- [Aim of the exercise]
Repeat, exactly as they appear, the lines from the one with "Click the paper size preview thumbnail" through the last line of the entries below, but none of the pictures.

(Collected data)
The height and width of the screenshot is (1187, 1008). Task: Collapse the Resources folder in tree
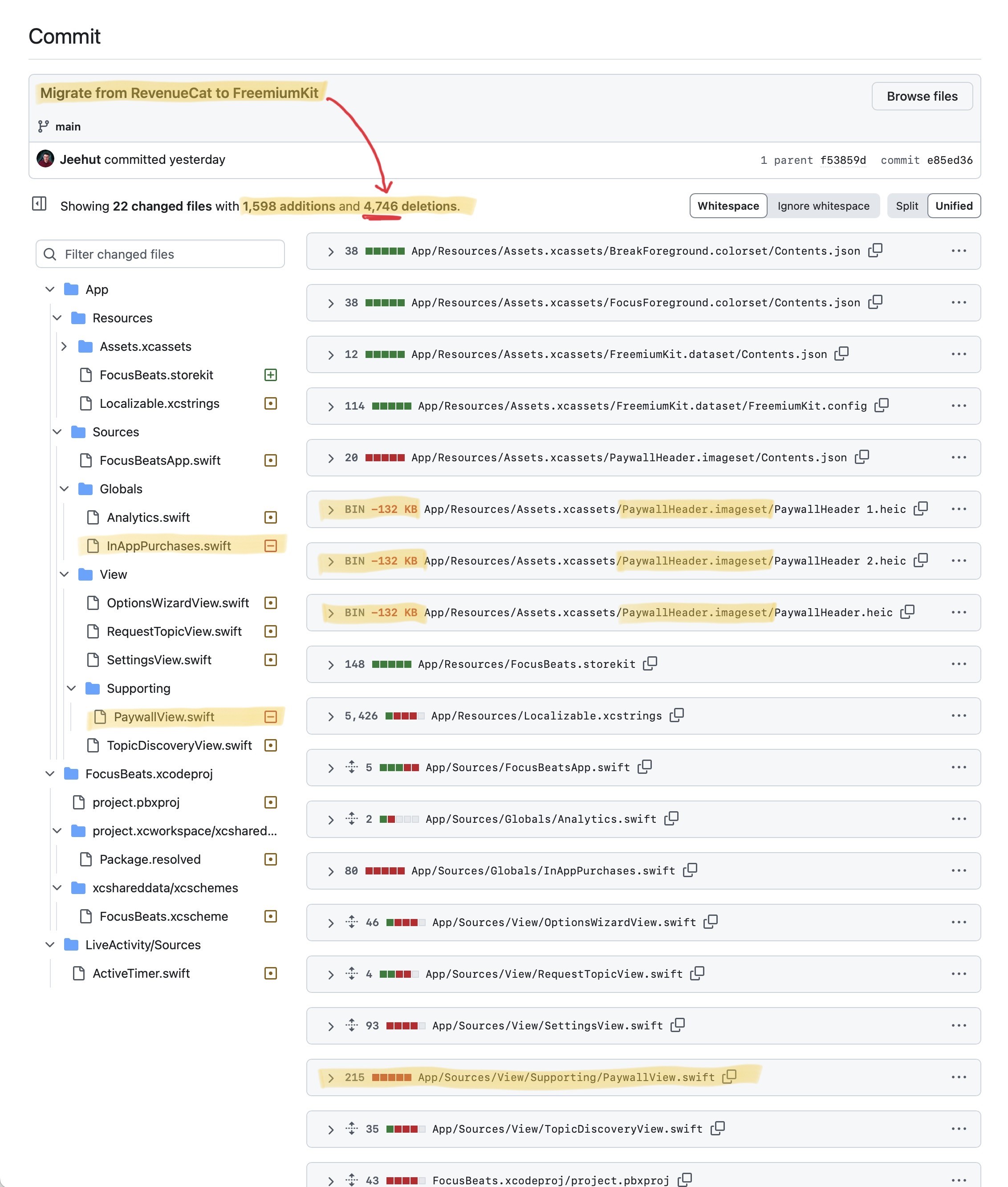pyautogui.click(x=57, y=318)
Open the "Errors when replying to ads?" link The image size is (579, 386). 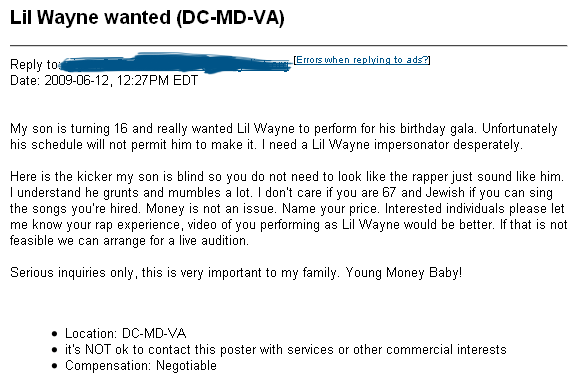click(362, 60)
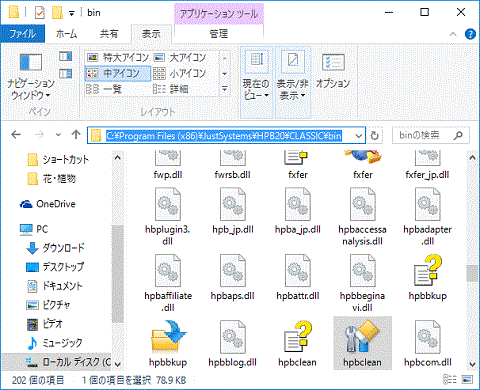Select the hpbcom.dll file icon
The width and height of the screenshot is (480, 390).
coord(428,337)
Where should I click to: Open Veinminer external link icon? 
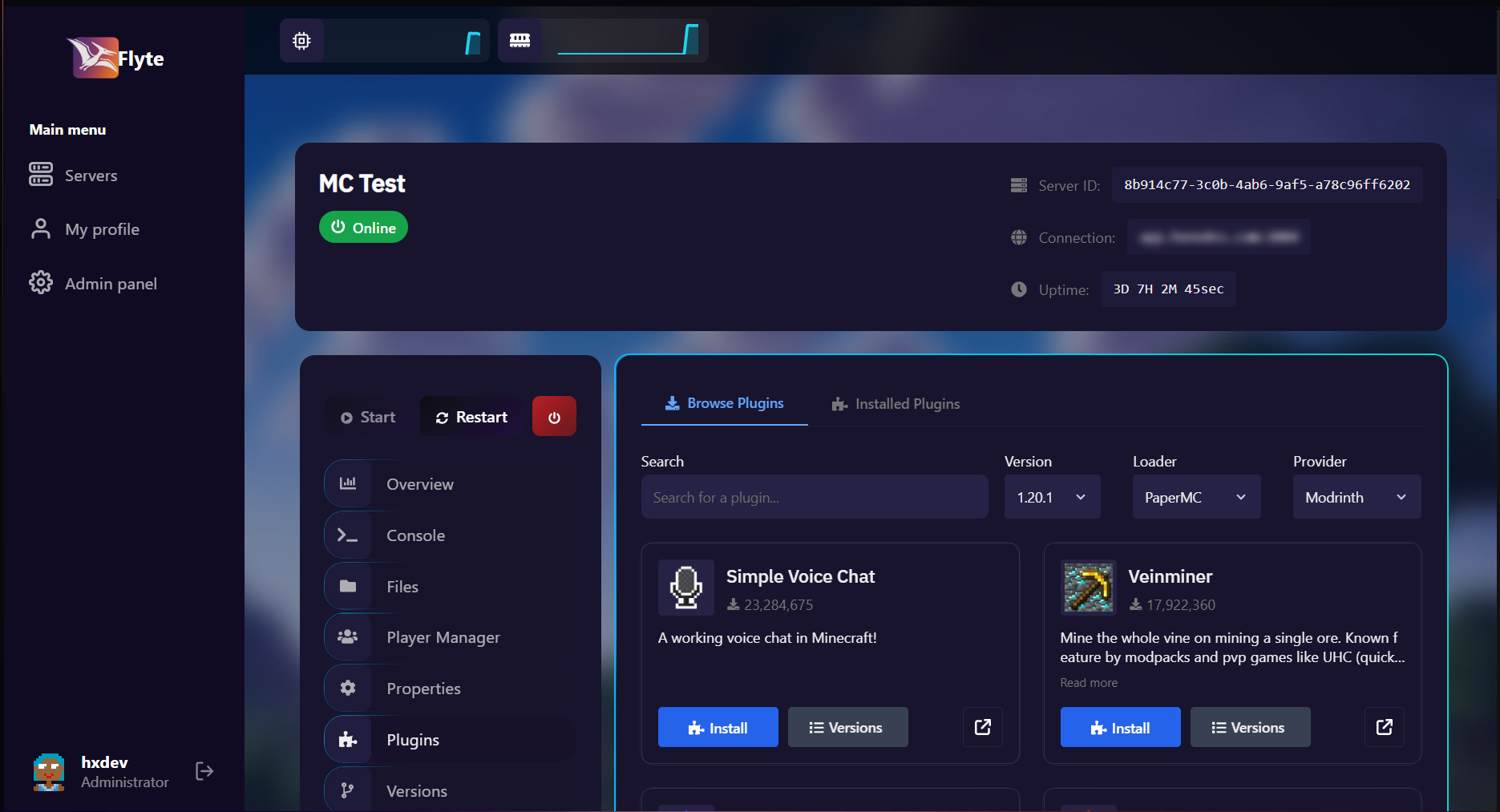[1384, 727]
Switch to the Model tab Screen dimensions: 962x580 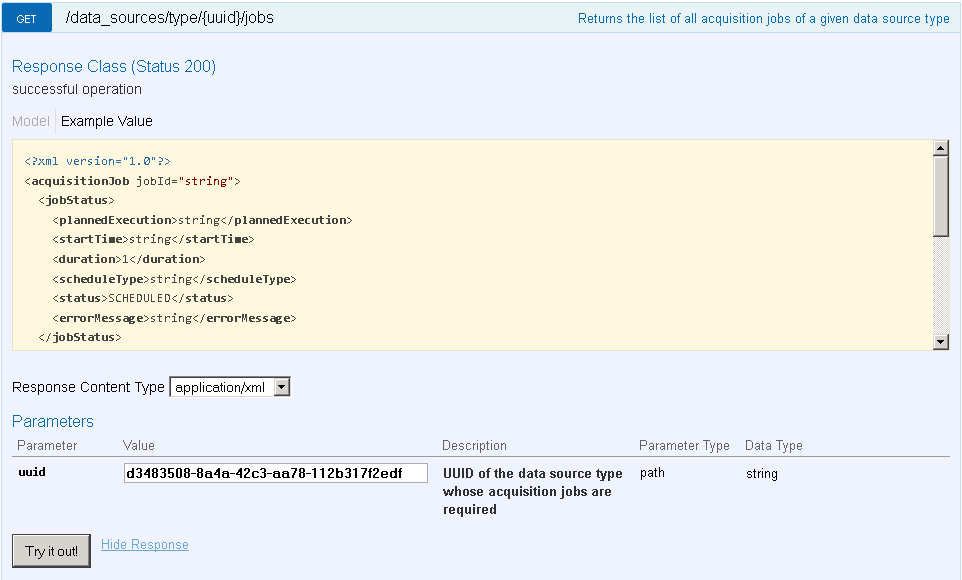pyautogui.click(x=30, y=121)
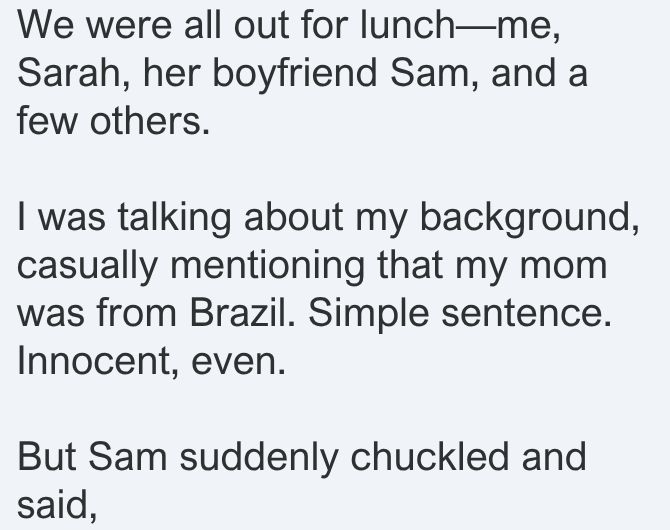This screenshot has height=530, width=670.
Task: Click the word "talking"
Action: click(174, 216)
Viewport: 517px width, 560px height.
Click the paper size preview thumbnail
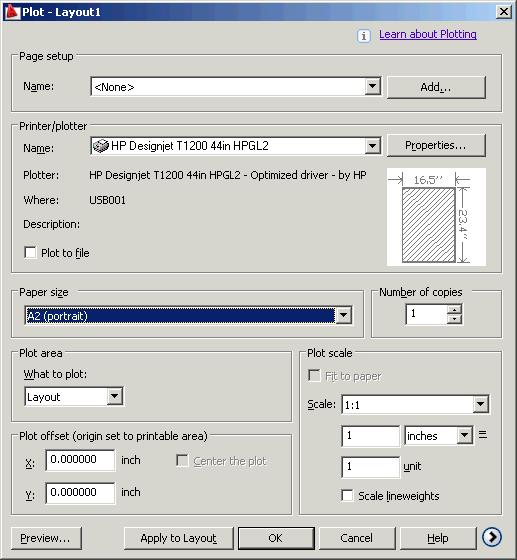436,217
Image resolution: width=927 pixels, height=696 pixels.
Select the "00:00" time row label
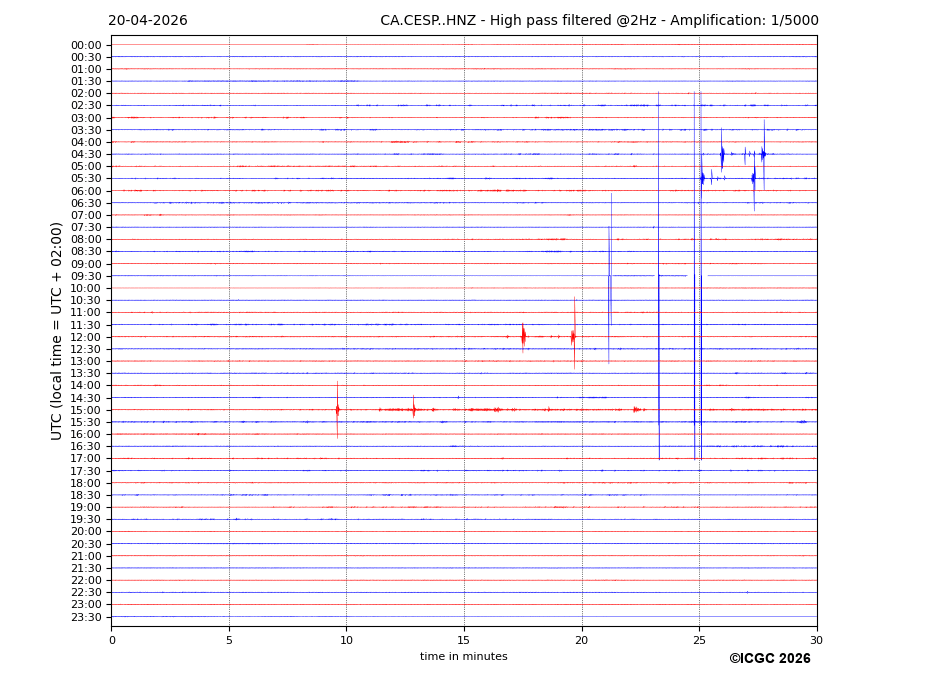click(x=86, y=45)
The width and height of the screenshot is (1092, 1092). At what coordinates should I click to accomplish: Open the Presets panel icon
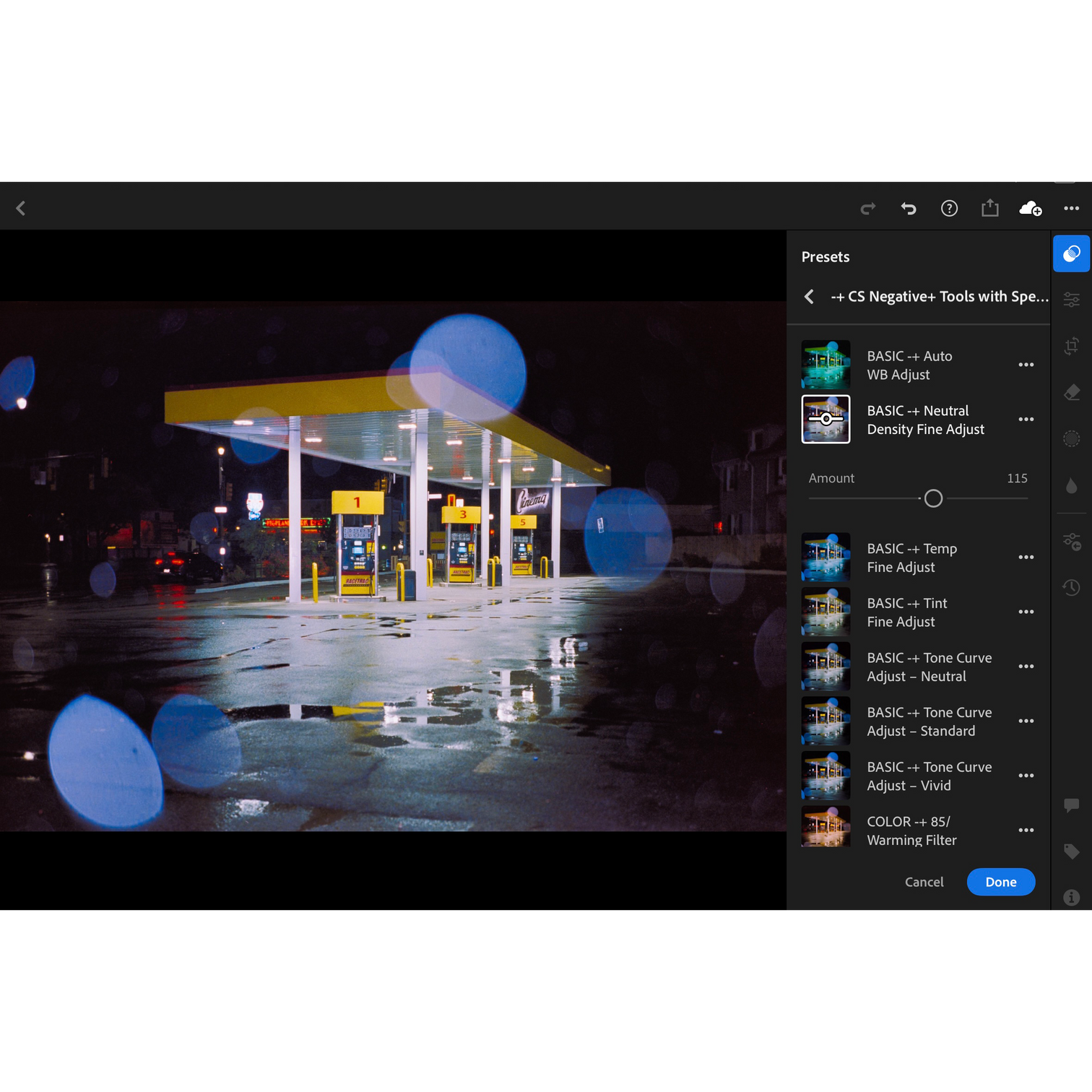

- [Written reply]
Click the paper size preview thumbnail
436,217
Image resolution: width=927 pixels, height=696 pixels.
Select the "00:00" time row label
click(x=86, y=45)
The width and height of the screenshot is (1092, 1092). At what coordinates should I click to accomplish: Open the Presets panel icon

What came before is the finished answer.